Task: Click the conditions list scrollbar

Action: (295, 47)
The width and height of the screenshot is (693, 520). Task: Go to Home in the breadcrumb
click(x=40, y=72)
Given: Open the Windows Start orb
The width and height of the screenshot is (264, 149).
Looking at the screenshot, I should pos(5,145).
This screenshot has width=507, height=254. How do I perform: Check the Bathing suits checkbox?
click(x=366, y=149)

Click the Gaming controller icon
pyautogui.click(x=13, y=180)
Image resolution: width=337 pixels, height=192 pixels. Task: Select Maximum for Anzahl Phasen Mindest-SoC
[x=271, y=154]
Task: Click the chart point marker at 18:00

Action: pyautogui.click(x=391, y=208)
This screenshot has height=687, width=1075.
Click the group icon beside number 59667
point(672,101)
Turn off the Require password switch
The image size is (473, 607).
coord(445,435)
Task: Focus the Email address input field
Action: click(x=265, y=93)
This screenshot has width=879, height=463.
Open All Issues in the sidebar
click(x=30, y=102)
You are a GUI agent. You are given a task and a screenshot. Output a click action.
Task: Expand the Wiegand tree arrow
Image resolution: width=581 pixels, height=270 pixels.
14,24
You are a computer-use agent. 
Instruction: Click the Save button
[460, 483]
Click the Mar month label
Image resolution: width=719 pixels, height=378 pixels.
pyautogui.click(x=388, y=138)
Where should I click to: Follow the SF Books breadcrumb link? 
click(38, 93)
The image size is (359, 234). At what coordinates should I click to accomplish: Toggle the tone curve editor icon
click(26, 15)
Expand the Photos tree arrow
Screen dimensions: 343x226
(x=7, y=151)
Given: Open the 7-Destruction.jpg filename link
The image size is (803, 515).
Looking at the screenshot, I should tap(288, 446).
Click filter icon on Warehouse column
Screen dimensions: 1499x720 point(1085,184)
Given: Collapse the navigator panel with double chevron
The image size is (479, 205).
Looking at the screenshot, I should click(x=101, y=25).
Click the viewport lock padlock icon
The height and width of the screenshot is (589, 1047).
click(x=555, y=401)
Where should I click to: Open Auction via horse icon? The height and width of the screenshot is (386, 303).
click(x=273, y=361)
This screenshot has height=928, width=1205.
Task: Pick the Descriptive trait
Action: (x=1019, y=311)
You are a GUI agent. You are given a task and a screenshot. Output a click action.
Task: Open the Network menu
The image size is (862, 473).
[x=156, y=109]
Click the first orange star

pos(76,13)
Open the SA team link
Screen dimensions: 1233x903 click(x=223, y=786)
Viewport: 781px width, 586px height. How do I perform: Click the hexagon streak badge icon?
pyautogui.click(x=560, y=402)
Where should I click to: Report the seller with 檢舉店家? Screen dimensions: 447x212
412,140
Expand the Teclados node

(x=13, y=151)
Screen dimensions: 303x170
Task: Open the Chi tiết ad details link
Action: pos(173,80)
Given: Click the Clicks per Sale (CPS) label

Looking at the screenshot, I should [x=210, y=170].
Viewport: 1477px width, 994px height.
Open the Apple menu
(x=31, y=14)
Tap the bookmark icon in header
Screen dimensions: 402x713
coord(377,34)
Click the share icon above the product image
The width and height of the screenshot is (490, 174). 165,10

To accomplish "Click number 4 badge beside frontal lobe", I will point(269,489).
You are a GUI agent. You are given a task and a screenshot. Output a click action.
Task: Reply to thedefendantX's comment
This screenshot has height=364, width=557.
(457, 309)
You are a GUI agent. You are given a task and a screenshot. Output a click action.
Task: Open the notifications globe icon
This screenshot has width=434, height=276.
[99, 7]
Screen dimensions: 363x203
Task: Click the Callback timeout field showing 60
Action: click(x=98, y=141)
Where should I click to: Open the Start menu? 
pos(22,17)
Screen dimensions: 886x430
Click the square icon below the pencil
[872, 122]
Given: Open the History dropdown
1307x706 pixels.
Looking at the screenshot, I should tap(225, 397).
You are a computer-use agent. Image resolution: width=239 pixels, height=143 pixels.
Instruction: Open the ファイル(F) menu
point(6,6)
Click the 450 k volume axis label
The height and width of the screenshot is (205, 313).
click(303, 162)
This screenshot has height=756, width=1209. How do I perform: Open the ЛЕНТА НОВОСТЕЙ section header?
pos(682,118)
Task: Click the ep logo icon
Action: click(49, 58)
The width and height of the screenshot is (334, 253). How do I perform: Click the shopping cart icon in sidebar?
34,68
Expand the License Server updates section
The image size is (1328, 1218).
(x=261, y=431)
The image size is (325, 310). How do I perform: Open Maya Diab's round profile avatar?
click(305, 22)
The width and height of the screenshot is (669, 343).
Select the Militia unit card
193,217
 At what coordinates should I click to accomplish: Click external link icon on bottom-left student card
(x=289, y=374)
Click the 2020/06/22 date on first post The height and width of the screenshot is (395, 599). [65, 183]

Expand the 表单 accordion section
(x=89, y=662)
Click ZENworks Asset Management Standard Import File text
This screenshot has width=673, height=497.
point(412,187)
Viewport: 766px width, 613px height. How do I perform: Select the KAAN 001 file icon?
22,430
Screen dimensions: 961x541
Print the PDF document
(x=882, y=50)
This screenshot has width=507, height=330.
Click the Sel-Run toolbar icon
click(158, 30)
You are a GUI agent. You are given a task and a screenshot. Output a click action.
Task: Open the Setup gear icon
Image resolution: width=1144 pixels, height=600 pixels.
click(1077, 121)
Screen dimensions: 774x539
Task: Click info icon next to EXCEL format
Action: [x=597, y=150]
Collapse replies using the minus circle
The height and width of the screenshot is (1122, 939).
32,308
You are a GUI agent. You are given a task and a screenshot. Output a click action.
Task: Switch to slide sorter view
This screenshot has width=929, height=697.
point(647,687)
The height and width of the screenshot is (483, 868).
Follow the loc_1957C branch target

________________________

Exercise prompt: Return what is listed above, exactly and completely.

Problem solution:
Task: Click the conditions list scrollbar

Action: (295, 47)
The width and height of the screenshot is (693, 520). Task: Go to Home in the breadcrumb
click(x=40, y=72)
Given: Open the Windows Start orb
The width and height of the screenshot is (264, 149).
Looking at the screenshot, I should pos(5,145).
This screenshot has width=507, height=254. How do I perform: Check the Bathing suits checkbox?
click(x=366, y=149)

Click the Gaming controller icon
pyautogui.click(x=13, y=180)
Image resolution: width=337 pixels, height=192 pixels. Task: Select Maximum for Anzahl Phasen Mindest-SoC
[x=271, y=154]
Task: Click the chart point marker at 18:00

Action: pyautogui.click(x=391, y=208)
This screenshot has height=687, width=1075.
Click the group icon beside number 59667
point(672,101)
Turn off the Require password switch
The image size is (473, 607).
coord(445,435)
Task: Focus the Email address input field
Action: click(x=265, y=93)
This screenshot has width=879, height=463.
Open All Issues in the sidebar
click(x=30, y=102)
You are a GUI agent. You are given a task and a screenshot. Output a click action.
Task: Expand the Wiegand tree arrow
Image resolution: width=581 pixels, height=270 pixels.
14,24
You are a computer-use agent. 
Instruction: Click the Save button
[460, 483]
Click the Mar month label
Image resolution: width=719 pixels, height=378 pixels.
pyautogui.click(x=388, y=138)
Where should I click to: Follow the SF Books breadcrumb link? 
click(38, 93)
The image size is (359, 234). At what coordinates should I click to accomplish: Toggle the tone curve editor icon
click(26, 15)
Expand the Photos tree arrow
Screen dimensions: 343x226
(x=7, y=151)
Given: Open the 7-Destruction.jpg filename link
The image size is (803, 515).
Looking at the screenshot, I should tap(288, 446).
Click filter icon on Warehouse column
Screen dimensions: 1499x720 point(1085,184)
Given: Collapse the navigator panel with double chevron
The image size is (479, 205).
Looking at the screenshot, I should click(x=101, y=25).
Click the viewport lock padlock icon
The height and width of the screenshot is (589, 1047).
click(x=555, y=401)
Where should I click to: Open Auction via horse icon? The height and width of the screenshot is (386, 303).
click(x=273, y=361)
This screenshot has height=928, width=1205.
Task: Pick the Descriptive trait
Action: (x=1019, y=311)
You are a GUI agent. You are given a task and a screenshot. Output a click action.
Task: Open the Network menu
The image size is (862, 473).
[x=156, y=109]
Click the first orange star

pos(76,13)
Open the SA team link
Screen dimensions: 1233x903 click(x=223, y=786)
Viewport: 781px width, 586px height. How do I perform: Click the hexagon streak badge icon?
pyautogui.click(x=560, y=402)
Where should I click to: Report the seller with 檢舉店家? Screen dimensions: 447x212
412,140
Expand the Teclados node

(x=13, y=151)
Screen dimensions: 303x170
Task: Open the Chi tiết ad details link
Action: pos(173,80)
Given: Click the Clicks per Sale (CPS) label

Looking at the screenshot, I should [x=210, y=170].
Viewport: 1477px width, 994px height.
Open the Apple menu
(x=31, y=14)
Tap the bookmark icon in header
Screen dimensions: 402x713
coord(377,34)
Click the share icon above the product image
The width and height of the screenshot is (490, 174). 165,10

To accomplish "Click number 4 badge beside frontal lobe", I will point(269,489).
You are a GUI agent. You are given a task and a screenshot. Output a click action.
Task: Reply to thedefendantX's comment
This screenshot has height=364, width=557.
(457, 309)
You are a GUI agent. You are given a task and a screenshot. Output a click action.
Task: Open the notifications globe icon
This screenshot has width=434, height=276.
[99, 7]
Screen dimensions: 363x203
Task: Click the Callback timeout field showing 60
Action: click(x=98, y=141)
Where should I click to: Open the Start menu? 
pos(22,17)
Screen dimensions: 886x430
Click the square icon below the pencil
[872, 122]
Given: Open the History dropdown
1307x706 pixels.
Looking at the screenshot, I should tap(225, 397).
You are a computer-use agent. Image resolution: width=239 pixels, height=143 pixels.
Instruction: Open the ファイル(F) menu
point(6,6)
Click the 450 k volume axis label
The height and width of the screenshot is (205, 313).
click(303, 162)
This screenshot has height=756, width=1209. How do I perform: Open the ЛЕНТА НОВОСТЕЙ section header?
pos(682,118)
Task: Click the ep logo icon
Action: click(49, 58)
The width and height of the screenshot is (334, 253). How do I perform: Click the shopping cart icon in sidebar?
34,68
Expand the License Server updates section
The image size is (1328, 1218).
(x=261, y=431)
The image size is (325, 310). How do I perform: Open Maya Diab's round profile avatar?
click(305, 22)
The width and height of the screenshot is (669, 343).
Select the Militia unit card
193,217
 At what coordinates should I click to accomplish: Click external link icon on bottom-left student card
(x=289, y=374)
Click the 2020/06/22 date on first post The height and width of the screenshot is (395, 599). [65, 183]

Expand the 表单 accordion section
(x=89, y=662)
Click ZENworks Asset Management Standard Import File text
This screenshot has width=673, height=497.
point(412,187)
Viewport: 766px width, 613px height. How do I perform: Select the KAAN 001 file icon?
22,430
Screen dimensions: 961x541
Print the PDF document
(x=882, y=50)
This screenshot has width=507, height=330.
Click the Sel-Run toolbar icon
click(158, 30)
You are a GUI agent. You are given a task and a screenshot. Output a click action.
Task: Open the Setup gear icon
Image resolution: width=1144 pixels, height=600 pixels.
click(1077, 121)
Screen dimensions: 774x539
Task: Click info icon next to EXCEL format
Action: [x=597, y=150]
Collapse replies using the minus circle
The height and width of the screenshot is (1122, 939).
32,308
You are a GUI agent. You are given a task and a screenshot. Output a click action.
Task: Switch to slide sorter view
This screenshot has width=929, height=697.
point(647,687)
The height and width of the screenshot is (483, 868).
Follow the loc_1957C branch target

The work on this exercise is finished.